What is expected ▸ For the entries below, the result should be an exact transcription of the lines from the one with "[tabpanel] (493, 1388)" up to and including the one with "Name (294, 860)", and only those.

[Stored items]
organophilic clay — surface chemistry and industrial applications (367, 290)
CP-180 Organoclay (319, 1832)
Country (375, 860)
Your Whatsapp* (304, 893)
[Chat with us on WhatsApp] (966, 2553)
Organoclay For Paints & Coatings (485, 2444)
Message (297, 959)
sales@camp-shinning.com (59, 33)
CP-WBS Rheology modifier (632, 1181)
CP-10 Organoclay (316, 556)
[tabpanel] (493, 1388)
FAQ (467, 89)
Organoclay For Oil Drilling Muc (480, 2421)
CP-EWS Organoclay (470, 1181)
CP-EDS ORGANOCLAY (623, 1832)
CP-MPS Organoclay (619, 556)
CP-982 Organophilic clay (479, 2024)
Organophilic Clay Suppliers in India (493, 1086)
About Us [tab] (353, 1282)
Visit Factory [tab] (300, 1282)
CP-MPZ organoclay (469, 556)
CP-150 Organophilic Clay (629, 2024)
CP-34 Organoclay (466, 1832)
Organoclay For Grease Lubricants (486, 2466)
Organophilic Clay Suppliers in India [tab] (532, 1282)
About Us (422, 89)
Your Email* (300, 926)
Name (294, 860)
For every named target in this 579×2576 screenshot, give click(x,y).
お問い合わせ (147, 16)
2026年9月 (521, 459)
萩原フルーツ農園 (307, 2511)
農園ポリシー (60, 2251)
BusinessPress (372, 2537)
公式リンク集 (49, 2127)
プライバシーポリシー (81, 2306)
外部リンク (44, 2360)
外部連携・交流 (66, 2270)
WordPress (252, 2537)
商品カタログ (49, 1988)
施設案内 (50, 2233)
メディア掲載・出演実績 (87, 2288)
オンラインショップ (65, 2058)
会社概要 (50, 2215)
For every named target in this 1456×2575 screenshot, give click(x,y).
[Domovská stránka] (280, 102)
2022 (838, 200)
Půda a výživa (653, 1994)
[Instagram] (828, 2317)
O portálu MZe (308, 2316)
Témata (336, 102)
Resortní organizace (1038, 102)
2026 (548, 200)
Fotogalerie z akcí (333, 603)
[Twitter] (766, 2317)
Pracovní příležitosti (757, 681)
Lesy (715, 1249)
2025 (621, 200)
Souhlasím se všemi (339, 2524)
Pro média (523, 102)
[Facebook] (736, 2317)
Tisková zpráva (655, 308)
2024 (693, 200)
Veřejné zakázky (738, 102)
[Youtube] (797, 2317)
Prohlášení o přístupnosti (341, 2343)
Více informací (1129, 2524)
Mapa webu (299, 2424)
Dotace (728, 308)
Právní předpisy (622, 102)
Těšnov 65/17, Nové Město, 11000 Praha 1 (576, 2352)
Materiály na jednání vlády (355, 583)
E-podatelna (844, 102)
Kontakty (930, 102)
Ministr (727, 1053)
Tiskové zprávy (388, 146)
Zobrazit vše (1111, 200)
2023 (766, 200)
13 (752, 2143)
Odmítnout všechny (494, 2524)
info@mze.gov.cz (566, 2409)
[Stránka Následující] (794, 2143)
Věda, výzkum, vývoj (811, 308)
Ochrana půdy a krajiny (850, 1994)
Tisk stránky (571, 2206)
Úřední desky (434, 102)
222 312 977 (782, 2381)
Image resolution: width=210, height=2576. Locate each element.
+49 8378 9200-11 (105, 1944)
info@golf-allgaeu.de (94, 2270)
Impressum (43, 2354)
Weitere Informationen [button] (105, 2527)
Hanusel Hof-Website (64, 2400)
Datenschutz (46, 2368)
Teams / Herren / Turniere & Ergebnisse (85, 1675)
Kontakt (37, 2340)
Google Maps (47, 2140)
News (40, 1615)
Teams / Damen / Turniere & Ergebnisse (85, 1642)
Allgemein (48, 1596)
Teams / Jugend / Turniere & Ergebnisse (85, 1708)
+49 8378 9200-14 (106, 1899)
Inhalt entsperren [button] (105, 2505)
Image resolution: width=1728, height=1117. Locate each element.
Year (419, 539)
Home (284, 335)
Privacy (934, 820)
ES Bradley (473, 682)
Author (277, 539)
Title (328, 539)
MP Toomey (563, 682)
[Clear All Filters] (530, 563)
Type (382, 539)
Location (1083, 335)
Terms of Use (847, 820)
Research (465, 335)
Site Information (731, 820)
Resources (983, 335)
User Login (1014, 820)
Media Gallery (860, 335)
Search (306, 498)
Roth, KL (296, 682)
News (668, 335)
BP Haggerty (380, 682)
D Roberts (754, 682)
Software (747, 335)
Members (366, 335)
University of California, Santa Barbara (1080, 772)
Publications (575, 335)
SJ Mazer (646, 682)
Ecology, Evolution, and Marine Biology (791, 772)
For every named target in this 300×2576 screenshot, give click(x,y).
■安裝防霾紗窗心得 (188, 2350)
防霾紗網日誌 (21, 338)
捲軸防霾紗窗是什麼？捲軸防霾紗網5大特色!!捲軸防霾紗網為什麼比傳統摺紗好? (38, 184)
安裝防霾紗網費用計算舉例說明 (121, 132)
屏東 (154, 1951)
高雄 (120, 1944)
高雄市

Response to this exercise ▸
[tabpanel] (493, 1388)
FAQ (467, 89)
Organoclay For Oil Drilling Muc (480, 2421)
CP-EWS Organoclay (470, 1181)
CP-EDS ORGANOCLAY (623, 1832)
CP-MPS Organoclay (619, 556)
CP-982 Organophilic clay (479, 2024)
Organophilic Clay Suppliers in India (493, 1086)
About Us [tab] (353, 1282)
Visit Factory [tab] (300, 1282)
CP-MPZ organoclay (469, 556)
CP-150 Organophilic Clay (629, 2024)
CP-34 Organoclay (466, 1832)
Organoclay For Grease Lubricants (486, 2466)
Organophilic Clay Suppliers in India [tab] (532, 1282)
About Us (422, 89)
Your Email* (300, 926)
Name (294, 860)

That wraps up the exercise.